* _WORK ITEM_:
Wherever a line in the records contains the word "rate", return that line.

----- PROVIDED RECORDS

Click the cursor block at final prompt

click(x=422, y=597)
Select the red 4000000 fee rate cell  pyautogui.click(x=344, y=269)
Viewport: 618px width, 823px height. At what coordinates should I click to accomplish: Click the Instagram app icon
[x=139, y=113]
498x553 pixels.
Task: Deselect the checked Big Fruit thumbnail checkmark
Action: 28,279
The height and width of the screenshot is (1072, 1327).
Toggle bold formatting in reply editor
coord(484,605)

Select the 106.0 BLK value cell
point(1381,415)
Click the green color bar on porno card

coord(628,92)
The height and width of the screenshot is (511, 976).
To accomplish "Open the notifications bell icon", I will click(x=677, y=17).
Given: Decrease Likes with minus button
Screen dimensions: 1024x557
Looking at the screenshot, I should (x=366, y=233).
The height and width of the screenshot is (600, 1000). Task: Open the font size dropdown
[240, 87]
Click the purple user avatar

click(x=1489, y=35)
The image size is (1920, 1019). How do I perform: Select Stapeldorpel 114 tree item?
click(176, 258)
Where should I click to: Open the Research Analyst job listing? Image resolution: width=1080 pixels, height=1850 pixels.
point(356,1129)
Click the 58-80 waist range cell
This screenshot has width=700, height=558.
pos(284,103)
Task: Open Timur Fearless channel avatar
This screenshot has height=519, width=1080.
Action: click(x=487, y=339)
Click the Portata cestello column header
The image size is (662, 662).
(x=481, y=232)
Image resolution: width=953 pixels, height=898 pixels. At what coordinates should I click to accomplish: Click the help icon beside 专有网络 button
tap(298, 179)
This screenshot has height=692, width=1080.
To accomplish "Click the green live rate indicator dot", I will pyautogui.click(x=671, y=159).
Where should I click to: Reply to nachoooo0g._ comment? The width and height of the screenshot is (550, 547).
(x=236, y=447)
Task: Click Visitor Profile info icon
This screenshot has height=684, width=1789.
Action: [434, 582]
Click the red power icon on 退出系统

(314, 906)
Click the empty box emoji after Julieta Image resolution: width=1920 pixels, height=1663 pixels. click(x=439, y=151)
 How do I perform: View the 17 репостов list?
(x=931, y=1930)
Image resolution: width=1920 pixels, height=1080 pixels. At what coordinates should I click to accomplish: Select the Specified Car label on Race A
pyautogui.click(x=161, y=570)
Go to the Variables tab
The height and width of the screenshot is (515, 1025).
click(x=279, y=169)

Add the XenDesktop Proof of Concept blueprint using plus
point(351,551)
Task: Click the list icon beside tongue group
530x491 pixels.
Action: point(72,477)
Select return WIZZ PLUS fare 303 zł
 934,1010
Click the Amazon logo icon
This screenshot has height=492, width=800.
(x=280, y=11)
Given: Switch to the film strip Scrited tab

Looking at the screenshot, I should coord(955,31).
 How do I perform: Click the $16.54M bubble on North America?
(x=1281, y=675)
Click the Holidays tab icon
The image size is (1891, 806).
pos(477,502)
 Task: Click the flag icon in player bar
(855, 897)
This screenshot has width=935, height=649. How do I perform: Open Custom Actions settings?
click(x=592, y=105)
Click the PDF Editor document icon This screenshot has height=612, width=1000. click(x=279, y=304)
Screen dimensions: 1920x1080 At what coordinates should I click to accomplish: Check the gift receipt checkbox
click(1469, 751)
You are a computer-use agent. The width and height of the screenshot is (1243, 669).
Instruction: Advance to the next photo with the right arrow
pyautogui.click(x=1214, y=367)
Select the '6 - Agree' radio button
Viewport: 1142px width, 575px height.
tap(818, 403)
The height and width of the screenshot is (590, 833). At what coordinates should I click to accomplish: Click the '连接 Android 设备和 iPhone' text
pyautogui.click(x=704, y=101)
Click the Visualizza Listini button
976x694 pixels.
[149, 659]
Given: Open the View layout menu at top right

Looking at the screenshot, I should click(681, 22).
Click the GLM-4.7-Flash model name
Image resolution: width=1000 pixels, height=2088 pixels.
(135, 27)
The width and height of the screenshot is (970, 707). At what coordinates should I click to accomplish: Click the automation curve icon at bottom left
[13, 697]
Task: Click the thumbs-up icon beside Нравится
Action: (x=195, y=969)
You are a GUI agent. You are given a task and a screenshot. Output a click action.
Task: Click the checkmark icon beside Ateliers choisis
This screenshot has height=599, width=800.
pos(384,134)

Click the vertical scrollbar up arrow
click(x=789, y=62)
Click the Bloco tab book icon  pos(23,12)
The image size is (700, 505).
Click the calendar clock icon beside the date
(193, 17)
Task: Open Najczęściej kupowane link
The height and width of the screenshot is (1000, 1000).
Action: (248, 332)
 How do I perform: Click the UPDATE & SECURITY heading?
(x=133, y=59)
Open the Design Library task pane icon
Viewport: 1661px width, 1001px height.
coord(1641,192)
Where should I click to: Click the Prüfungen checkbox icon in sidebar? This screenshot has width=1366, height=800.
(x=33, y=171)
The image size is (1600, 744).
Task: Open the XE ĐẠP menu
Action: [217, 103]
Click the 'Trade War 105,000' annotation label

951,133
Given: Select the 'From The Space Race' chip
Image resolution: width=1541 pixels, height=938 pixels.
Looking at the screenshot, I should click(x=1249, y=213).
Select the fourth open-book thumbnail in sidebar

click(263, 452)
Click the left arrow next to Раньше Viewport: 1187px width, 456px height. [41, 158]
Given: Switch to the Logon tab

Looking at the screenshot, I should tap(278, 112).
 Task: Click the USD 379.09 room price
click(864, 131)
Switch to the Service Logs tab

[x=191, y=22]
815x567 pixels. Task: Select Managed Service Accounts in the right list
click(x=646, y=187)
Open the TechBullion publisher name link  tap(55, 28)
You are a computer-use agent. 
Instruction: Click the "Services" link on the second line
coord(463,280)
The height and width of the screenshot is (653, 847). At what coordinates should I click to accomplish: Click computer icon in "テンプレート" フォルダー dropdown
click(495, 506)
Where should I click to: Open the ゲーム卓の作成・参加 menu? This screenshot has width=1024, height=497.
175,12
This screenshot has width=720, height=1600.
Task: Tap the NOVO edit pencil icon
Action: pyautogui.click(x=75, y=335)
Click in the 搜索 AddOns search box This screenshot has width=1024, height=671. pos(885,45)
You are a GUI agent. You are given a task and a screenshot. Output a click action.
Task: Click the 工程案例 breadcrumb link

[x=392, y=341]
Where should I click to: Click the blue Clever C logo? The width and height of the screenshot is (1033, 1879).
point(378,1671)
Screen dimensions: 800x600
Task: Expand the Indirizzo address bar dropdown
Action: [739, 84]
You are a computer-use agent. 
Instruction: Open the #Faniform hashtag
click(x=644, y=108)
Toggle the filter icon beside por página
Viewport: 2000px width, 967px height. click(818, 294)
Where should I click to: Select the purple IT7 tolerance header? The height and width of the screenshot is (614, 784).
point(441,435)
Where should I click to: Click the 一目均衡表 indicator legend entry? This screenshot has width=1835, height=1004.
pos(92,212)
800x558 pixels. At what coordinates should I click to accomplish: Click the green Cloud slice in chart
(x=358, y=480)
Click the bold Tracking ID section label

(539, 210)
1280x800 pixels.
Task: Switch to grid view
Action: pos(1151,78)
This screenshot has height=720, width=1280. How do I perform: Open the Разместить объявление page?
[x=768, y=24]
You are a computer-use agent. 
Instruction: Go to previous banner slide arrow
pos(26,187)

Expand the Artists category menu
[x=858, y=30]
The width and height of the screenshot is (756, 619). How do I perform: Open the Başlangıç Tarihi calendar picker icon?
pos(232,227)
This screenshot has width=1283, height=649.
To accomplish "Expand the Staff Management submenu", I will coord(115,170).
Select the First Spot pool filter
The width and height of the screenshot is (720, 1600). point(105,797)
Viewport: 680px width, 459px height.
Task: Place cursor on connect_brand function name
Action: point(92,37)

----------

* _REPLY_:
Select the red 4000000 fee rate cell  pyautogui.click(x=344, y=269)
To accomplish "Click the green live rate indicator dot", I will pyautogui.click(x=671, y=159).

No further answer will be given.